● **DIRECTION**
Lay out the data below as a Markdown table with two columns, Row and Line. Put each line's number in Row and its text in Line, and omit blank lines.

● **RECORDS TO PROCESS**

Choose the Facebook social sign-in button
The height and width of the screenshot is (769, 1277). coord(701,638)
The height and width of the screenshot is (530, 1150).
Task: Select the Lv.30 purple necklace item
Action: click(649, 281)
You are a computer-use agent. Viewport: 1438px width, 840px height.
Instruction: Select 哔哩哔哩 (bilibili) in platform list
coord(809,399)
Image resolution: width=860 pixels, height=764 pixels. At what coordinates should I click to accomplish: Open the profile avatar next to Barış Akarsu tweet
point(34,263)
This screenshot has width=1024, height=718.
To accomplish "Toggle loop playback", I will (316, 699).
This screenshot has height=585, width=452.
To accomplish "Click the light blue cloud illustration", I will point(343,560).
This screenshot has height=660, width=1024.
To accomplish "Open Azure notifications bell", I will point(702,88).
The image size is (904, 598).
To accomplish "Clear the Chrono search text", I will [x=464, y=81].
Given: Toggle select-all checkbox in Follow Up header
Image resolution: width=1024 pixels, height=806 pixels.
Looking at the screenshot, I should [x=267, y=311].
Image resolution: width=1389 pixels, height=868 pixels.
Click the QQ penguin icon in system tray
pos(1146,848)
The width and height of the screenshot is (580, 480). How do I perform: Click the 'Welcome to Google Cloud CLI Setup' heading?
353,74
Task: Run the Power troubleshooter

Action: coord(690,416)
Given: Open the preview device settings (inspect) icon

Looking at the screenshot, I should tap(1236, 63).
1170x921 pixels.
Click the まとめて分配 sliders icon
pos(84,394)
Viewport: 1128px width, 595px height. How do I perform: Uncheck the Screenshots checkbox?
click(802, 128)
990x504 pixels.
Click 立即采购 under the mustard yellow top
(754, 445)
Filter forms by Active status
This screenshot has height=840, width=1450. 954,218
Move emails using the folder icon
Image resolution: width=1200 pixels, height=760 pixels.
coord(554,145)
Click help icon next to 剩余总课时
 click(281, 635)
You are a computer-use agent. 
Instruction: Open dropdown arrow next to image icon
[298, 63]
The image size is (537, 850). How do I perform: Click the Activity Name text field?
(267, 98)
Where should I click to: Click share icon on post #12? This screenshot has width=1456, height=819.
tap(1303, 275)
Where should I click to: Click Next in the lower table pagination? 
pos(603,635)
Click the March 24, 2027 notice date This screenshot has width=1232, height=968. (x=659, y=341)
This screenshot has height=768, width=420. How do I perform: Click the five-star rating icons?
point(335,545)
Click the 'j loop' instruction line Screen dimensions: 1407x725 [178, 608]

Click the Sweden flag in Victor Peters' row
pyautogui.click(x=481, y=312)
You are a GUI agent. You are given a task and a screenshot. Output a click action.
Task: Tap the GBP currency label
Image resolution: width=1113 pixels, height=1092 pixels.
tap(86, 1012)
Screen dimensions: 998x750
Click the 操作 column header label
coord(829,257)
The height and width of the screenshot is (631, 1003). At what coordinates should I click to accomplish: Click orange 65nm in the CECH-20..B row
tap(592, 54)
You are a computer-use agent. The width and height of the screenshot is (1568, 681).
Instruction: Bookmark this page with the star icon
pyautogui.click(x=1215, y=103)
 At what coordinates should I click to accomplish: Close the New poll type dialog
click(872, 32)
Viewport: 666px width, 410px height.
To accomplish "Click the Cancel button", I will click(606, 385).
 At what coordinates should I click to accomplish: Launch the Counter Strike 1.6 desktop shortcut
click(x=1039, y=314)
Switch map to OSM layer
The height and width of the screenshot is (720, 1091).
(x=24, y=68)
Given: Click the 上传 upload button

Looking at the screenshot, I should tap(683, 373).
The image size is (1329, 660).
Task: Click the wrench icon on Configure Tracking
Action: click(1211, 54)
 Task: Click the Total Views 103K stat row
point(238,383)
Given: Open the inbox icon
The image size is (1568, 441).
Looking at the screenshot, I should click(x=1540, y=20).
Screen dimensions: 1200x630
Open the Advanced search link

● **THE OUTPUT**
| Row | Line |
|---|---|
| 1 | Choose the Facebook social sign-in button |
| 2 | The height and width of the screenshot is (769, 1277). coord(701,638) |
| 3 | The height and width of the screenshot is (530, 1150). |
| 4 | Task: Select the Lv.30 purple necklace item |
| 5 | Action: click(649, 281) |
| 6 | You are a computer-use agent. Viewport: 1438px width, 840px height. |
| 7 | Instruction: Select 哔哩哔哩 (bilibili) in platform list |
| 8 | coord(809,399) |
| 9 | Image resolution: width=860 pixels, height=764 pixels. At what coordinates should I click to accomplish: Open the profile avatar next to Barış Akarsu tweet |
| 10 | point(34,263) |
| 11 | This screenshot has width=1024, height=718. |
| 12 | To accomplish "Toggle loop playback", I will (316, 699). |
| 13 | This screenshot has height=585, width=452. |
| 14 | To accomplish "Click the light blue cloud illustration", I will point(343,560). |
| 15 | This screenshot has height=660, width=1024. |
| 16 | To accomplish "Open Azure notifications bell", I will point(702,88). |
| 17 | The image size is (904, 598). |
| 18 | To accomplish "Clear the Chrono search text", I will [x=464, y=81]. |
| 19 | Given: Toggle select-all checkbox in Follow Up header |
| 20 | Image resolution: width=1024 pixels, height=806 pixels. |
| 21 | Looking at the screenshot, I should [x=267, y=311]. |
| 22 | Image resolution: width=1389 pixels, height=868 pixels. |
| 23 | Click the QQ penguin icon in system tray |
| 24 | pos(1146,848) |
| 25 | The width and height of the screenshot is (580, 480). How do I perform: Click the 'Welcome to Google Cloud CLI Setup' heading? |
| 26 | 353,74 |
| 27 | Task: Run the Power troubleshooter |
| 28 | Action: coord(690,416) |
| 29 | Given: Open the preview device settings (inspect) icon |
| 30 | Looking at the screenshot, I should tap(1236, 63). |
| 31 | 1170x921 pixels. |
| 32 | Click the まとめて分配 sliders icon |
| 33 | pos(84,394) |
| 34 | Viewport: 1128px width, 595px height. How do I perform: Uncheck the Screenshots checkbox? |
| 35 | click(802, 128) |
| 36 | 990x504 pixels. |
| 37 | Click 立即采购 under the mustard yellow top |
| 38 | (754, 445) |
| 39 | Filter forms by Active status |
| 40 | This screenshot has height=840, width=1450. 954,218 |
| 41 | Move emails using the folder icon |
| 42 | Image resolution: width=1200 pixels, height=760 pixels. |
| 43 | coord(554,145) |
| 44 | Click help icon next to 剩余总课时 |
| 45 |  click(281, 635) |
| 46 | You are a computer-use agent.  |
| 47 | Instruction: Open dropdown arrow next to image icon |
| 48 | [298, 63] |
| 49 | The image size is (537, 850). How do I perform: Click the Activity Name text field? |
| 50 | (267, 98) |
| 51 | Where should I click to: Click share icon on post #12? This screenshot has width=1456, height=819. |
| 52 | tap(1303, 275) |
| 53 | Where should I click to: Click Next in the lower table pagination?  |
| 54 | pos(603,635) |
| 55 | Click the March 24, 2027 notice date This screenshot has width=1232, height=968. (x=659, y=341) |
| 56 | This screenshot has height=768, width=420. How do I perform: Click the five-star rating icons? |
| 57 | point(335,545) |
| 58 | Click the 'j loop' instruction line Screen dimensions: 1407x725 [178, 608] |
| 59 | Click the Sweden flag in Victor Peters' row |
| 60 | pyautogui.click(x=481, y=312) |
| 61 | You are a GUI agent. You are given a task and a screenshot. Output a click action. |
| 62 | Task: Tap the GBP currency label |
| 63 | Image resolution: width=1113 pixels, height=1092 pixels. |
| 64 | tap(86, 1012) |
| 65 | Screen dimensions: 998x750 |
| 66 | Click the 操作 column header label |
| 67 | coord(829,257) |
| 68 | The height and width of the screenshot is (631, 1003). At what coordinates should I click to accomplish: Click orange 65nm in the CECH-20..B row |
| 69 | tap(592, 54) |
| 70 | You are a computer-use agent. The width and height of the screenshot is (1568, 681). |
| 71 | Instruction: Bookmark this page with the star icon |
| 72 | pyautogui.click(x=1215, y=103) |
| 73 |  At what coordinates should I click to accomplish: Close the New poll type dialog |
| 74 | click(872, 32) |
| 75 | Viewport: 666px width, 410px height. |
| 76 | To accomplish "Click the Cancel button", I will click(606, 385). |
| 77 |  At what coordinates should I click to accomplish: Launch the Counter Strike 1.6 desktop shortcut |
| 78 | click(x=1039, y=314) |
| 79 | Switch map to OSM layer |
| 80 | The height and width of the screenshot is (720, 1091). |
| 81 | (x=24, y=68) |
| 82 | Given: Click the 上传 upload button |
| 83 | Looking at the screenshot, I should tap(683, 373). |
| 84 | The image size is (1329, 660). |
| 85 | Task: Click the wrench icon on Configure Tracking |
| 86 | Action: click(1211, 54) |
| 87 |  Task: Click the Total Views 103K stat row |
| 88 | point(238,383) |
| 89 | Given: Open the inbox icon |
| 90 | The image size is (1568, 441). |
| 91 | Looking at the screenshot, I should click(x=1540, y=20). |
| 92 | Screen dimensions: 1200x630 |
| 93 | Open the Advanced search link |